(Saved entries)
- - - -

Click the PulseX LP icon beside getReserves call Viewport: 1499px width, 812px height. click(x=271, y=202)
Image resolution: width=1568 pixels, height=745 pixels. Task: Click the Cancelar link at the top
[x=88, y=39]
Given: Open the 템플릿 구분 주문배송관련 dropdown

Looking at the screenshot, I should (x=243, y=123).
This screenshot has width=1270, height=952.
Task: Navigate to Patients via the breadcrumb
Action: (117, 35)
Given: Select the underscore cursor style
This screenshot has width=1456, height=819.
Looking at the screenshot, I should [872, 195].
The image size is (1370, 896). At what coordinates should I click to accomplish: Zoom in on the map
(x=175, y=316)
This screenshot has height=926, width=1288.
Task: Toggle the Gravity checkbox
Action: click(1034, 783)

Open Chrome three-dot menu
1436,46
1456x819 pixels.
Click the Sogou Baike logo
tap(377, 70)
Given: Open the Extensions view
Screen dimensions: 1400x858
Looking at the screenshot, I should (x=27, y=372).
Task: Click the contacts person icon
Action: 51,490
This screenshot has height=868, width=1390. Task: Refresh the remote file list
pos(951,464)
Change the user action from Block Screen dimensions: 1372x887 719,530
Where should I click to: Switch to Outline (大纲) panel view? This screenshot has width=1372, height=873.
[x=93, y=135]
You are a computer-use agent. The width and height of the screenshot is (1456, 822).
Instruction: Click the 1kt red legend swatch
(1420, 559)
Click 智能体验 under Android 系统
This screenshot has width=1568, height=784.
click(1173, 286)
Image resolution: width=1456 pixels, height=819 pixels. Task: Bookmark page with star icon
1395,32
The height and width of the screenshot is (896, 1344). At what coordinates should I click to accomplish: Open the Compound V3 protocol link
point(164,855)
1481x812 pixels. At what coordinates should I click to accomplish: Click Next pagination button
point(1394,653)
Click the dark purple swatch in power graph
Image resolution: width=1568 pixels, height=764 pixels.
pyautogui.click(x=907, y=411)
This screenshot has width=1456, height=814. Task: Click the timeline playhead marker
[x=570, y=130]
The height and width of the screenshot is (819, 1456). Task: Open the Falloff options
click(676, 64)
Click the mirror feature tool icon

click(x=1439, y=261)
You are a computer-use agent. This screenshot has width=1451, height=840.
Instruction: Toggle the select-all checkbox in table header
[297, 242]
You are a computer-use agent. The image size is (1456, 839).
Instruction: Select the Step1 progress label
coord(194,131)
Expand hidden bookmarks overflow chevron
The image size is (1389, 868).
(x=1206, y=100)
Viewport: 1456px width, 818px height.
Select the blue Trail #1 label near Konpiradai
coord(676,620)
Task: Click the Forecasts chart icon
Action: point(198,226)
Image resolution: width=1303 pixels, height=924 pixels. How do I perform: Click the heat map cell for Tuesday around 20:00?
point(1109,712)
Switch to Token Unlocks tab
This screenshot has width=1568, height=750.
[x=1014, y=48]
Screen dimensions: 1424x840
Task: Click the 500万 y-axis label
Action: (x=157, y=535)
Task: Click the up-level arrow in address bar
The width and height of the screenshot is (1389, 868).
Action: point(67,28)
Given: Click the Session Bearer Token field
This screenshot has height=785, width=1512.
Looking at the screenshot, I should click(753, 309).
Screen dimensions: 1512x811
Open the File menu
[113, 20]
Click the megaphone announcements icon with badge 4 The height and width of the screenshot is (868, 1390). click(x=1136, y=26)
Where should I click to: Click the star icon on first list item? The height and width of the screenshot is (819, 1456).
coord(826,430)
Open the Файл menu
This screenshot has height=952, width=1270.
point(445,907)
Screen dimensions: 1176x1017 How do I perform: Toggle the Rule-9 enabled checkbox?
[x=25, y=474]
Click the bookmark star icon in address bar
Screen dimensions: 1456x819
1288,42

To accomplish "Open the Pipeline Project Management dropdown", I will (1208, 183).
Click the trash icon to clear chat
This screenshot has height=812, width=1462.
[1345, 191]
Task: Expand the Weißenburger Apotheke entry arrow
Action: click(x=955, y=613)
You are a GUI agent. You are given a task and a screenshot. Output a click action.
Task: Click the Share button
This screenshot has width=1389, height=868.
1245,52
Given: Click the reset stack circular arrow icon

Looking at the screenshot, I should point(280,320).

- - - -

_What this task involves:_
Returned text must match every record word for word.

_Written solution:_
Click the PulseX LP icon beside getReserves call Viewport: 1499px width, 812px height. click(x=271, y=202)
Image resolution: width=1568 pixels, height=745 pixels. Task: Click the Cancelar link at the top
[x=88, y=39]
Given: Open the 템플릿 구분 주문배송관련 dropdown

Looking at the screenshot, I should (x=243, y=123).
This screenshot has width=1270, height=952.
Task: Navigate to Patients via the breadcrumb
Action: (117, 35)
Given: Select the underscore cursor style
This screenshot has width=1456, height=819.
Looking at the screenshot, I should [872, 195].
The image size is (1370, 896). At what coordinates should I click to accomplish: Zoom in on the map
(x=175, y=316)
This screenshot has height=926, width=1288.
Task: Toggle the Gravity checkbox
Action: click(1034, 783)

Open Chrome three-dot menu
1436,46
1456x819 pixels.
Click the Sogou Baike logo
tap(377, 70)
Given: Open the Extensions view
Screen dimensions: 1400x858
Looking at the screenshot, I should (x=27, y=372).
Task: Click the contacts person icon
Action: 51,490
This screenshot has height=868, width=1390. Task: Refresh the remote file list
pos(951,464)
Change the user action from Block Screen dimensions: 1372x887 719,530
Where should I click to: Switch to Outline (大纲) panel view? This screenshot has width=1372, height=873.
[x=93, y=135]
You are a computer-use agent. The width and height of the screenshot is (1456, 822).
Instruction: Click the 1kt red legend swatch
(1420, 559)
Click 智能体验 under Android 系统
This screenshot has width=1568, height=784.
click(1173, 286)
Image resolution: width=1456 pixels, height=819 pixels. Task: Bookmark page with star icon
1395,32
The height and width of the screenshot is (896, 1344). At what coordinates should I click to accomplish: Open the Compound V3 protocol link
point(164,855)
1481x812 pixels. At what coordinates should I click to accomplish: Click Next pagination button
point(1394,653)
Click the dark purple swatch in power graph
Image resolution: width=1568 pixels, height=764 pixels.
pyautogui.click(x=907, y=411)
This screenshot has width=1456, height=814. Task: Click the timeline playhead marker
[x=570, y=130]
The height and width of the screenshot is (819, 1456). Task: Open the Falloff options
click(676, 64)
Click the mirror feature tool icon

click(x=1439, y=261)
You are a computer-use agent. This screenshot has width=1451, height=840.
Instruction: Toggle the select-all checkbox in table header
[297, 242]
You are a computer-use agent. The image size is (1456, 839).
Instruction: Select the Step1 progress label
coord(194,131)
Expand hidden bookmarks overflow chevron
The image size is (1389, 868).
(x=1206, y=100)
Viewport: 1456px width, 818px height.
Select the blue Trail #1 label near Konpiradai
coord(676,620)
Task: Click the Forecasts chart icon
Action: point(198,226)
Image resolution: width=1303 pixels, height=924 pixels. How do I perform: Click the heat map cell for Tuesday around 20:00?
point(1109,712)
Switch to Token Unlocks tab
This screenshot has width=1568, height=750.
[x=1014, y=48]
Screen dimensions: 1424x840
Task: Click the 500万 y-axis label
Action: (x=157, y=535)
Task: Click the up-level arrow in address bar
The width and height of the screenshot is (1389, 868).
Action: point(67,28)
Given: Click the Session Bearer Token field
This screenshot has height=785, width=1512.
Looking at the screenshot, I should click(753, 309).
Screen dimensions: 1512x811
Open the File menu
[113, 20]
Click the megaphone announcements icon with badge 4 The height and width of the screenshot is (868, 1390). click(x=1136, y=26)
Where should I click to: Click the star icon on first list item? The height and width of the screenshot is (819, 1456).
coord(826,430)
Open the Файл menu
This screenshot has height=952, width=1270.
point(445,907)
Screen dimensions: 1176x1017 How do I perform: Toggle the Rule-9 enabled checkbox?
[x=25, y=474]
Click the bookmark star icon in address bar
Screen dimensions: 1456x819
1288,42

To accomplish "Open the Pipeline Project Management dropdown", I will (1208, 183).
Click the trash icon to clear chat
This screenshot has height=812, width=1462.
[1345, 191]
Task: Expand the Weißenburger Apotheke entry arrow
Action: click(x=955, y=613)
You are a GUI agent. You are given a task and a screenshot. Output a click action.
Task: Click the Share button
This screenshot has width=1389, height=868.
1245,52
Given: Click the reset stack circular arrow icon

Looking at the screenshot, I should point(280,320).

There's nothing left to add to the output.